The inventor of GANs, which have been considered the most interesting idea in ML...

amenod · on Jan 4, 2018

> The most famous problem of GANs is instability during training and mode collapse - which is like a student learning especially for an exam (and not in general) thus optimising for the test instead of the real thing.

I must confess I haven't worker with GANs yet, but isn't that the whole point of GANs? Student is optimising for the test while the teacher is learning how to make tests as similar to reality as possible?

If I understand correctly, the main challenge is finding a way to allow teacher and student (well, generator and adversary) to learn at a similar rate, so that one doesn't stop learning because its competitor is too advanced. Is that correct?

vinn124 · on Jan 4, 2018

> but isn't that the whole point of GANs?

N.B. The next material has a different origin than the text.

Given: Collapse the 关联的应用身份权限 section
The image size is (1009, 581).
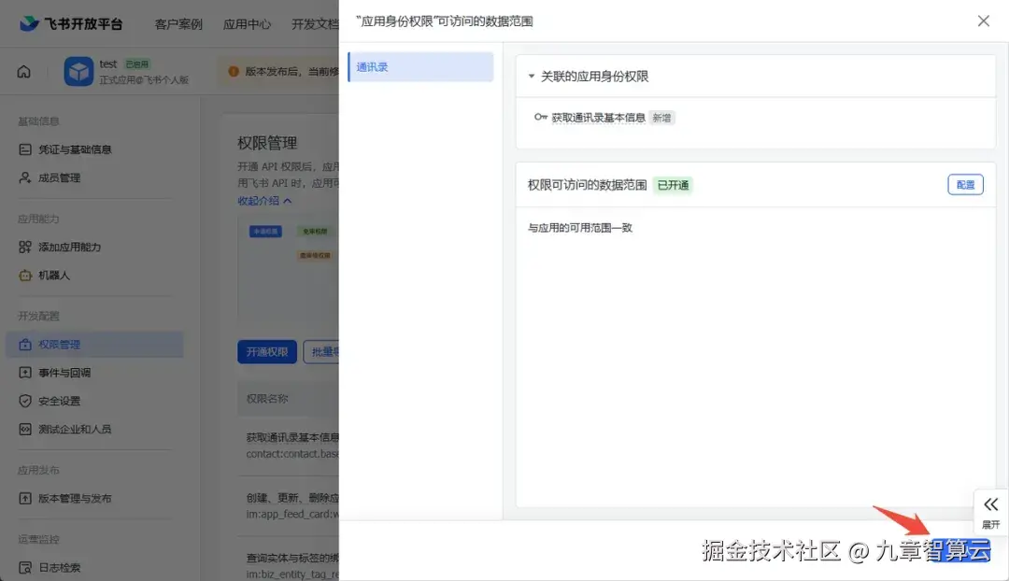Looking at the screenshot, I should click(531, 76).
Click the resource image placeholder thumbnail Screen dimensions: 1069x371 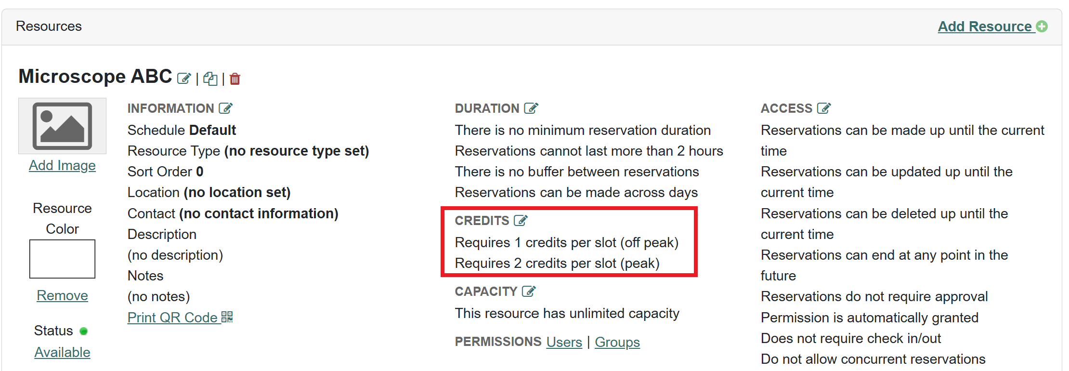62,126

not quite, but youre on the right path.

think about it this way: you (the generative model) are trying to predict a unit gaussian, which is just a fancy way to say bell curve. you get +1 if you predict a number in this distribution (eg 0.1 or -0.5, which is within one standard deviation of the mean of 0); you get -1 if you predict a number thats "far" from this distribution (something like 40 - which has an infinitesimally low probability of being drawn from a unit gaussian).

mode collapse, then, is when you predict 0 all the time. yes, you are technically correct but youve failed to learn the true distribution.

obviously ive simplified this quite a bit and have anthropomorphize the model, but i hope you get the gist. otherwise, the [original paper](https://arxiv.org/abs/1406.2661) is refreshingly easy to read.

amenod · on Jan 6, 2018

Thanks!

bitL · on Jan 4, 2018

> private ML tutoring from him

> I didn't get lessons because I gave up and eventually took the MOOC

Udacity still didn't get him onboard. I took DLF ND because of the tutoring they promised, did GANs as my first project to be in the queue, then graduated later still with no mentoring sessions. So you didn't miss anything by dropping out. How were Ng's new lessons? Worth taking it if I did DLF + fast.ai already?

BTW, GANs main use might be allowing almost fully unsupervised learning by extending small datasets with believable data.

taneq · on Jan 5, 2018

> BTW, GANs main use might be allowing almost fully unsupervised learning by extending small datasets with believable data.

I've wondered if dreams are basically this. Your brain uses its world-model-prediction subsystem to generate plausible inputs against which to train its action-generation-policy subsystem. Then, in real life, the action-generation-policy subsystem can react much more appropriately and quickly to real events.

Also, toddlers' stream-of-consciousness babbling when they first start talking. They narrate everything and more than once I've wondered if it's essentially them generating their own verbal training data. When they start talking to themselves their pronunciation, grammar etc. start improving much more rapidly.

claytonjy · on Jan 4, 2018

> RL is supposed to be the way to AGI

Could you expand on that? The more I read from folks like LeCunn & Chollet seem to disagree strongly. Just this week Yan posted about unsupervised modeling (with or without DL) to be the next path forward, and described RL as essentially a roundabout way of doing supervised learning.

bitL · on Jan 5, 2018

RL/DRL assumes world is Markovian, i.e. past doesn't matter between two states, which is way too simple. It requires huge amount of tries/episodes and properly tuned exploration-exploitation ratio. It is somewhat based on biological reinforcement learning, so there might be basis in reality as it is with convolutional neural networks and visual field maps in visual cortex (even if very rough approximation). DRL is the technique that allows modeling decisions; so for predictions you have CNN/RNN/FCN, for generation GANs and for decisions DRL; together they are closest to AGI we have right now.

halflings · on Jan 5, 2018

> RL/DRL assumes world is Markovian, i.e. past doesn't matter between two states, which is way too simple.

There's plenty of RL papers using RNNs and some types of memory networks.

bitL · on Jan 5, 2018

Likely as value function approximators for one piece of the whole algorithm (as is the case with DQN/DDQN). However the main algorithm is likely using variation of Bellman equation, that assumes Markovian property and gives strong guarantees about convergence.

gwern · on Jan 5, 2018

If you're using DQN or pretty much anything in DRL, you don't have any guarantees about convergence in the first place, and using a RNN does give you the history summary you need (at least up to the minimum error achievable with that fixed-length summary, not that that is any more likely to converge than the overall DRL algo is).

bitL · on Jan 5, 2018

I meant that under Markovian assumption value iteration used for Bellman equation is guaranteed to converge. So it makes math people happy, even if such property doesn't hold in the real world nor in the problem they try to solve, and the "deep" in DRL is just heuristics, though surprisingly working in many cases.

vinn124 · on Jan 5, 2018

that is true: popular rl techniques (eg policy gradients) are very similar to "vanilla" supervised learning techniques and architectures, but they are unsupervised in the sense that they required zero human input.

alphago zero is the canonical example of tabula rasa machine learning.